Designing Discord presents a different set of challenges compared to Twitter or Facebook. While social networks focus on the "Feed" (asynchronous, algorithmic), Discord focuses on Presence and Real-Time Communication (synchronous, chronological).
In this deep dive, we will explore how to build a system that supports 15+ million concurrent users and processes billions of messages per day with single-digit millisecond latency.
1. Requirements & Scale
Functional Requirements
- Servers (Guilds) & Channels: Users can create persistent chat rooms.
- Real-Time Chat: Messages must appear instantly for all online members in a channel.
- Presence: Users need to see who is Online, Idle, or Playing a game.
- Voice/Video: Low-latency voice chat (out of scope for this text-focused article, but we'll touch on the signaling).
Constraints & Capacity
- Concurrent Users: 15 Million online at once.
- Message Volume: 1 Billion messages/day.
- Read/Write Ratio: Extremely high write volume compared to Twitter. People chat constantly.
- Latency: Critical. < 100ms for message delivery.
2. High-Level Architecture
Discord is a hybrid system. It uses REST APIs for actions (posting a message, changing settings) and WebSockets for delivering events (new message received, user joined).
The Gateway Service (Stateful)
Unlike standard REST APIs, the Gateway needs to maintain persistent TCP/WebSocket connections.
- When a user comes online, they connect to a specific Gateway node.
- This connection is long-lived.
- Challenge: If a user sends a message to a Guild, how do we know which Gateway nodes hold the connections for the other 1000 members of that Guild?
3. The "Guild Affinity" Problem
In a platform like Slack or Discord, activity is scoped to a "Guild" (Server). It is inefficient to broadcast a message to the entire world. We only need to broadcast to members of that Guild.
Solution: Consistent Hashing Ring
We route all users and events for a specific Guild to a specific set of backend nodes.
- Gateway Routing: When a user connects, we don't just pick a random node. We want efficient routing for presence updates.
- Guild Service: Keeps the state of "Who is in Guild A?".
However, storing the session state of 15M users is hard. Discord solves this by utilizing Consistent Hashing to distribute the load of Guilds across Gateway nodes.

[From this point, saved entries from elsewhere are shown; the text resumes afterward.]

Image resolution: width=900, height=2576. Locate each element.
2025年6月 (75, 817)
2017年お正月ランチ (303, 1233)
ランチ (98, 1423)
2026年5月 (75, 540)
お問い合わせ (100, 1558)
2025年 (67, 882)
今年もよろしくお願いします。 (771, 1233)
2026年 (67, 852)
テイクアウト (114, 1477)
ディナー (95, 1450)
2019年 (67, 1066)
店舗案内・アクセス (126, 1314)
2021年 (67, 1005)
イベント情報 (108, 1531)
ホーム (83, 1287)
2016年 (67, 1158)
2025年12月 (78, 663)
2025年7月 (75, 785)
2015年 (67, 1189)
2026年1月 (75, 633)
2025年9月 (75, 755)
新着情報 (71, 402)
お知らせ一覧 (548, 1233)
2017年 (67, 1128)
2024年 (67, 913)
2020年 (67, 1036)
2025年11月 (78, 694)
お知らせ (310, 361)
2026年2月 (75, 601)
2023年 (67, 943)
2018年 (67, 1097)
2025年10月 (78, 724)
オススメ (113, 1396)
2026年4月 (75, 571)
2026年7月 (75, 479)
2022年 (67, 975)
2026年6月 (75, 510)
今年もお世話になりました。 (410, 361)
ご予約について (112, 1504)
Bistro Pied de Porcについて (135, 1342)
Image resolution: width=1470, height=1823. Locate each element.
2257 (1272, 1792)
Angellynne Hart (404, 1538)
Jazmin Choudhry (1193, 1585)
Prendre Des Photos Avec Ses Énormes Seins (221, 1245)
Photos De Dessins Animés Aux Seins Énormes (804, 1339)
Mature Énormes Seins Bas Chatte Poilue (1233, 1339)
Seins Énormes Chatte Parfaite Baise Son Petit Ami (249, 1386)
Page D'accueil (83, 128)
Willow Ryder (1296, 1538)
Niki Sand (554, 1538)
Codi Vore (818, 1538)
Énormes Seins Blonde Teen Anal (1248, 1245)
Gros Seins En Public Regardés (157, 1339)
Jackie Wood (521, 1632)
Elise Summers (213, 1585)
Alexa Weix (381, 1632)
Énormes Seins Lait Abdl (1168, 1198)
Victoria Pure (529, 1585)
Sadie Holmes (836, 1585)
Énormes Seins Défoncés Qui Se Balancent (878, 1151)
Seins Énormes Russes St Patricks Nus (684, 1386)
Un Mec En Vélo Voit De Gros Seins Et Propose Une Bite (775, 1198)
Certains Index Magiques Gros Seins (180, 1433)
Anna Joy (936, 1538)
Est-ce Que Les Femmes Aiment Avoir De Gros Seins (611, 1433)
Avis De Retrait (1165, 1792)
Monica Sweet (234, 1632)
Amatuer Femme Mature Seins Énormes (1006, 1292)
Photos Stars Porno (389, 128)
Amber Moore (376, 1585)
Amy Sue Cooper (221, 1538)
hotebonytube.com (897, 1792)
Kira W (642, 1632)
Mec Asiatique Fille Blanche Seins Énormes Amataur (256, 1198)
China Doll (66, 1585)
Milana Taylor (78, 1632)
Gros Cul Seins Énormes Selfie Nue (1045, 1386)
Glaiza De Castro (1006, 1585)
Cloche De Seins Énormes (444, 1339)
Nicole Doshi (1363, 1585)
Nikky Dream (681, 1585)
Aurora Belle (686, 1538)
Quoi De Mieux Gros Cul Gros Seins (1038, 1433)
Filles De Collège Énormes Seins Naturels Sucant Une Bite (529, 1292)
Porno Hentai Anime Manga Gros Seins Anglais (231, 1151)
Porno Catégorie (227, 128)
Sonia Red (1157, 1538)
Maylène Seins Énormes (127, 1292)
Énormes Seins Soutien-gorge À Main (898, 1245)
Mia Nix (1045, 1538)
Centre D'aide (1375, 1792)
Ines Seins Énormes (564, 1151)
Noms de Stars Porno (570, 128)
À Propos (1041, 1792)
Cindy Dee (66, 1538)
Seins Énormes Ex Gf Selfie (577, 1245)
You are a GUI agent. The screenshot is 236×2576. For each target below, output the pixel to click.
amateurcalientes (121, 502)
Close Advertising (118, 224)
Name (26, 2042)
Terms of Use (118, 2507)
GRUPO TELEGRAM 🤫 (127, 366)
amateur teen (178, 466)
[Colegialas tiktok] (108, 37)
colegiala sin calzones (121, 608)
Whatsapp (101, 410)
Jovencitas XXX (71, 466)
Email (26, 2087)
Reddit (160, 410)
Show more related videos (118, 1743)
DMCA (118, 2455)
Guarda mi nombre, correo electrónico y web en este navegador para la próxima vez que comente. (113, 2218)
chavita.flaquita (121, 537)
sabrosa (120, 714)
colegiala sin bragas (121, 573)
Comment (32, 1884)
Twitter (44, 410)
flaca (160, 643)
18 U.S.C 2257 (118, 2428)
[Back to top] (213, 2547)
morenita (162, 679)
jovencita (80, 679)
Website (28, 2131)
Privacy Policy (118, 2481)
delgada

Note: In reality, Discord has a "Session" system where your WS connection might live on Node X, but Node X subscribes to updates for the Guilds you are part of.
4. Data Storage: The Migration to ScyllaDB
Discord famously migrated from MongoDB to Cassandra and finally to ScyllaDB (a C++ rewrite of Cassandra). Why?
The Problem with MongoDB
- Data was stored in "proliferated" documents (chunking messages into groups of 50).
- Random reads (jumping to an old message) became slow.
- Garbage Collection (GC) pauses in Java/Go (if not tuned) or MongoDB's locking caused latency spikes.
The ScyllaDB Model
Messages are immutable and time-series data.
- Partition Key:
channel_id(All messages for a channel live together). - Clustering Key:
snowflake_id(Sort messages by time).
This allows extremely fast lookups for "Give me the last 50 messages in Channel X".
- Bucket: To avoid "Hot Partitions" if a channel has 1B messages, we bucket them by time (e.g., 10 days per bucket).
5. Handling "The Crown" (Viral Events)
What happens when a YouTuber creates a server and 500,000 people join instantly? Or a "Raid" happens?
Fan-Out Optimization
If we simply iterate for member in guild: send_ws_event(), the loop takes too long for 500k members.
Optimization:
- Worker Pools: The task is pushed to a queue.
- Sharded Websockets: The Guild's connections are sharded across multiple machines. The event is sent to the "Guild Manager", which forwards it to the 50 machines holding the actual sockets.
6. Real-Time Presence (Who is Online?)
Updating "User is typing..." or "User is playing Elden Ring" is heavy write traffic.
- Do not write to DB: Presence is ephemeral. If the server crashes, it doesn't matter if we lose the "typing" status.
- Use Ephemeral State (Redis/Erlang ETS): Store presence in a distributed in-memory grid.
- Optimization: smart throttling. Do not broadcast "typing" more than once every 5 seconds per user.
7. Voice & Video (Signaling vs Media)
When you join a voice channel, you aren't sending audio over the WebSocket.
- Signaling (WebSocket): "I want to join Room A."
- Authentication: Server grants a token and an IP:Port of a Selective Forwarding Unit (SFU).
- Media (UDP): The client connects to the SFU via UDP (WebRTC). The SFU forwards your audio packets to other participants.
Summary
Discord is a study in latency minimization.
- Databases: ScyllaDB for massive write throughput and range queries.
- Networking: WebSockets for control, UDP for media.
- Architecture: Consistent hashing for stateful guild management.
By treating chat not just as data storage but as a live event stream, Discord achieved the scale we see today.